Martes 04 de Noviembre de 2008
Un muchacho de 23 años murió ayer tras ser baleado la tarde del domingo por un hombre que llegó a su casa del barrio La Cerámica y le descerrajó un balazo en el abdomen. Para los investigadores, la motivación del crimen hay que buscarla en una venganza ya que "el joven asesinado tenía prontuario abierto mientras que el agresor, que ya fue identificado, también tiene antecedentes penales", dijeron los voceros.
Una fuente policial señaló que el hecho ocurrió cerca de las 16.30 del domingo cuando la ciudad estaba paralizada por el clásico entre Newell’s y Rosario Central. A esa hora, Maximiliano Alfredo Romero, de 23 años, estaba en su casa situada en Pasaje 1 y Anchoris en compañía de un familiar.

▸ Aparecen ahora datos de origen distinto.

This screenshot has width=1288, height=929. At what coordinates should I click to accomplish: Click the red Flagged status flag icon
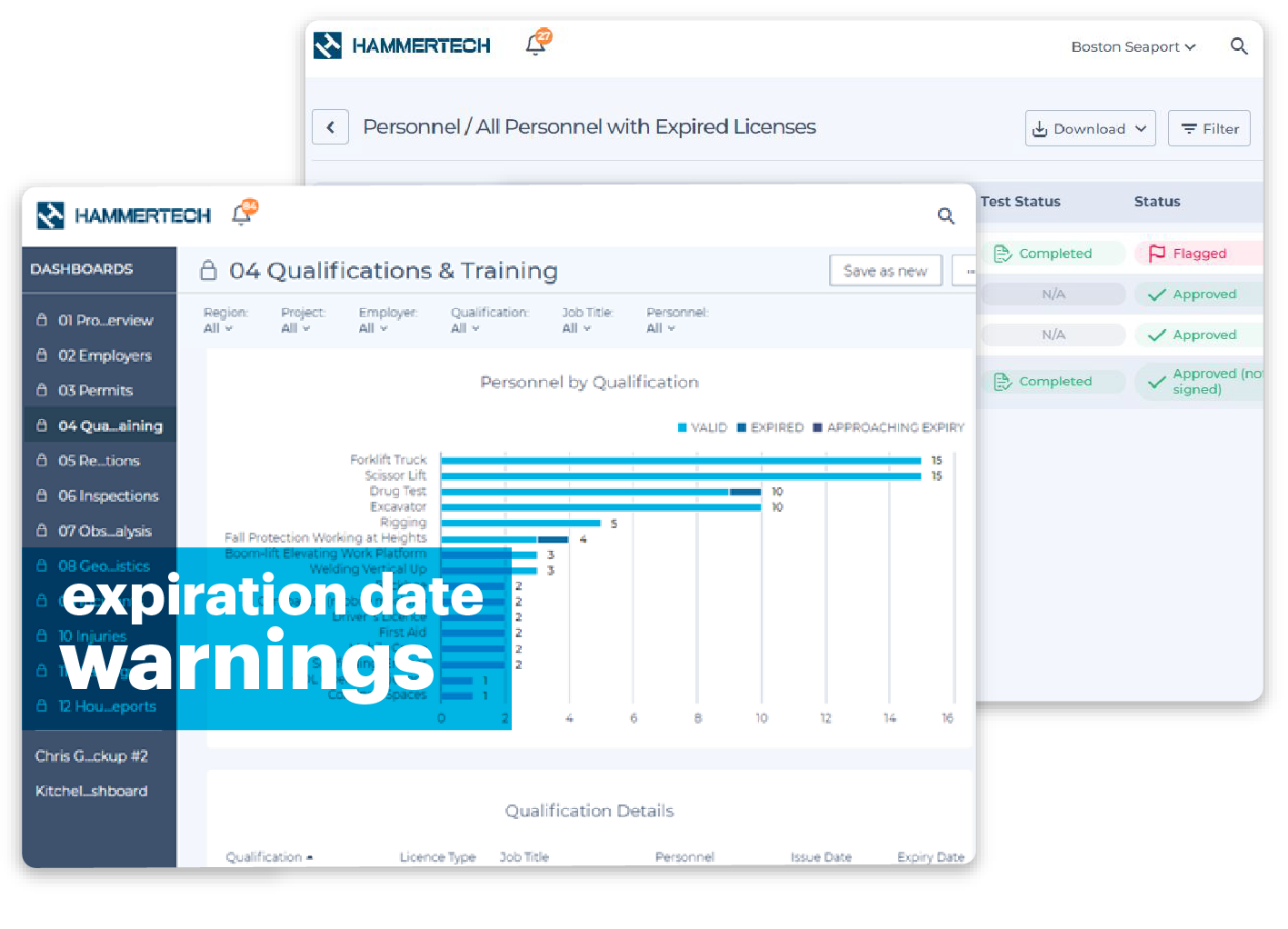coord(1158,254)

Entonces dos hombres llegaron a la propiedad y llamaron a la puerta.
Quien salió a atender fue el pariente de Romero, que fue retenido en la vereda por uno de los recién llegados mientras su cómplice ingresó a la casa y enfrentó a Maximiliano.
Sin palabras. El portavoz policial contó que el intruso actuó con celeridad. Sin que haya habido un diálogo previo, extrajo un revólver y abrió fuego contra Romero. "Disparó tres o cuatro tiros y uno de los balazos impactó en el abdomen de la víctima", explicó un oficial de la comisaría 30ª, que investiga el suceso.
El muchacho se desplomó malherido al suelo mientras el agresor y su cómplice escaparon corriendo. Desesperado, el familiar de Romero clamó por ayuda y enseguida un hombre que vive en el barrio se acercó a la casa. "Le pegaron un balazo, ayudáme a llevarlo al hospital", fue la súplica del familiar del joven herido. Entonces, lo subieron a un auto y fueron hasta el hospital Alberdi, aunque a raíz de la gravedad de la lesión, Romero debió ser trasladado primero al Heca, donde lo operaron, y luego al Centenario, donde murió cerca de las 7 de ayer.
Una fuente de la Brigada de Homicidios indicó que Romero y el agresor estaban enfrentados por "viejas rencillas y ya se habían peleado fiero la semana pasada", pero no precisó los motivos del distanciamiento. Asimismo, señaló que el muchacho asesinado tenía prontuario abierto por delitos contra la propìedad. En tanto, el autor material del crimen y su cómplice "fueron identificados", pero no habían sido localizados. "Los sospechosos viven en el barrio y tienen antecedentes penales", comentó el portavoz.